U.S. Stock Market Weakness Spills Over to Asian Session
The major Asian stock indexes are trading mostly lower on Friday on renewed worries over U.S.-China trade relations. The growing concerns were fueled by comments from a U.S. trade official who felt the two economic powerhouses were still far away from striking a trade deal despite recent optimistic remarks from the Trump administration, and a report that an upcoming meeting between U.S. President Trump and China’s President Xi Jinping would be pushed into March.
At 04:03 GMT, Japan’s NIKKEI is trading 20384.26, down 367.02 or -1.77%. Hong Kong’s Hang Seng Index is at 27841.23, down 148.98 or -0.53% and South Korea’s KOSPI is at 2178.73, down 24.69 or -1.12%.
Australia’s ASX 200 is at 6060.00, down 32.50 or -0.53%. China’s Shanghai Index remains closed due to the Lunar New Year holiday.
Traders are also responding to another downgrade of a major economic region as well as dovish remarks from the Reserve Bank of Australia.
In the U.S. on Thursday, the major stock indexes retreated after White House economic advisor Larry Kudlow said that China and the U.S. were still far away on striking a trade deal.
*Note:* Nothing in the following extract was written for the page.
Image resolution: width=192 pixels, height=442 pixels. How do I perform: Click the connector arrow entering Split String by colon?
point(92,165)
Later in the session, stock weakened further after CNBC reported that the Trump-Xi meeting before the March 2 deadline was “highly unlikely.”
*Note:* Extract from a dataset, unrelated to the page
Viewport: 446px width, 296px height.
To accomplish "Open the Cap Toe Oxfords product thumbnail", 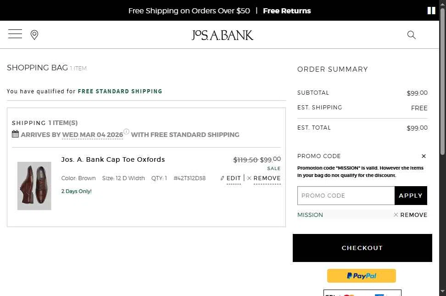I will pyautogui.click(x=34, y=186).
U.S. equity indexes were under pressure before the opening bell on Thursday after the European Commission sharply cut its forecasts for Euro Zone economic growth this year and next on expectations the bloc’s largest countries will be held back by global grade tensions and domestic challenges. The Commission said Euro Zone growth will slow to 1.3 percent this year from 1.9 percent in 2018, before rebounding in 2020 to 1.6 percent.
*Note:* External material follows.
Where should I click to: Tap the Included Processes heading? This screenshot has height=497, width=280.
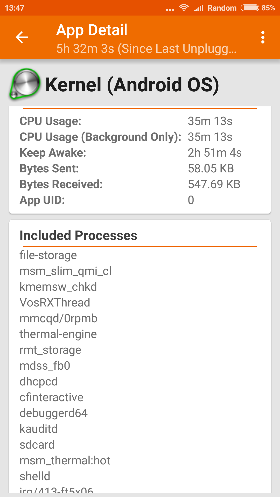pyautogui.click(x=78, y=236)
Earlier in the session, the Reserve Bank of Australia ( RBA ) may have telegraphed a rate cut for later in the year when it made a substantial downward to its growth forecasts in its quarterly Statement of Monetary Policy (SoMP).
U.S. Equity Market Recap
The major U.S. stock indexes fell sharply on Thursday in reaction to the EU downgrade, Kudlow’s remarks on U.S.-China trade negotiations and the delay of the Trump-Xi meeting.
The news about China drove investors to dump shares of companies seen as bellwethers for global trade given their exposure to overseas market. Shares of Caterpillar and Deere dropped more than 1 percent, while Boeing fell 0.9 percent.
In other earnings news, Twitter reported quarterly earnings that beat analyst expectations on Thursday. However, shares fell after the company issued light guidance. Better-than-expected earnings were posted by Fiat Chrysler and Cardinal Health.